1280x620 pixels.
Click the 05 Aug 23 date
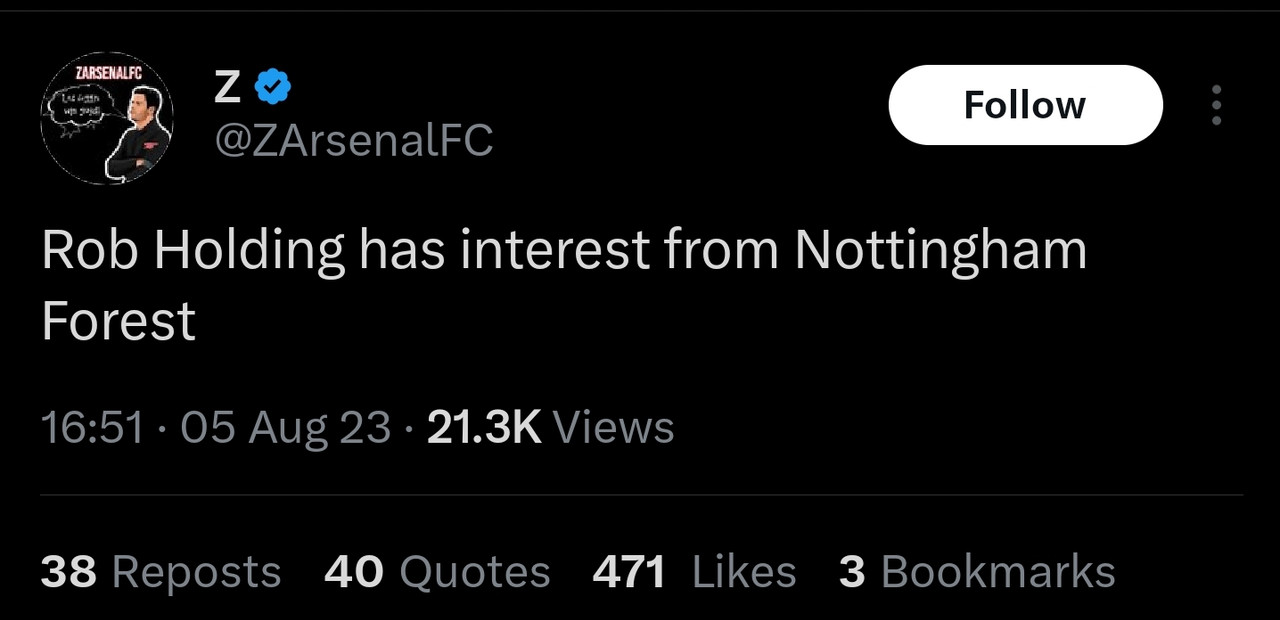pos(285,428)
----
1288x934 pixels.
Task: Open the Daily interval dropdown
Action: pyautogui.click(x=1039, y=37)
----
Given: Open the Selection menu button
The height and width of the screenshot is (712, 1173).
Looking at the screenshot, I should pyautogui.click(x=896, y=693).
----
## Your instructions
Convert everything in the listing above, from the line containing "Given: Open the Selection menu button" down to the line containing "Looking at the", into a numbered list with both of those lines included and any blank lines left out.

## The answer
1. Given: Open the Selection menu button
2. The height and width of the screenshot is (712, 1173).
3. Looking at the screenshot, I should pyautogui.click(x=896, y=693).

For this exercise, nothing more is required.